Would you please set down the lines of the data from the one containing "[region] (240, 2524)" to the final line, exactly and only those?

===

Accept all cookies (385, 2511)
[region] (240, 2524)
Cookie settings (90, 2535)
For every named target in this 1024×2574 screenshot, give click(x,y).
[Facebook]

===

* **EXPECTED ANSWER**
[region] (240, 2524)
Cookie settings (90, 2535)
For every named target in this 1024×2574 screenshot, give click(x,y).
[Facebook]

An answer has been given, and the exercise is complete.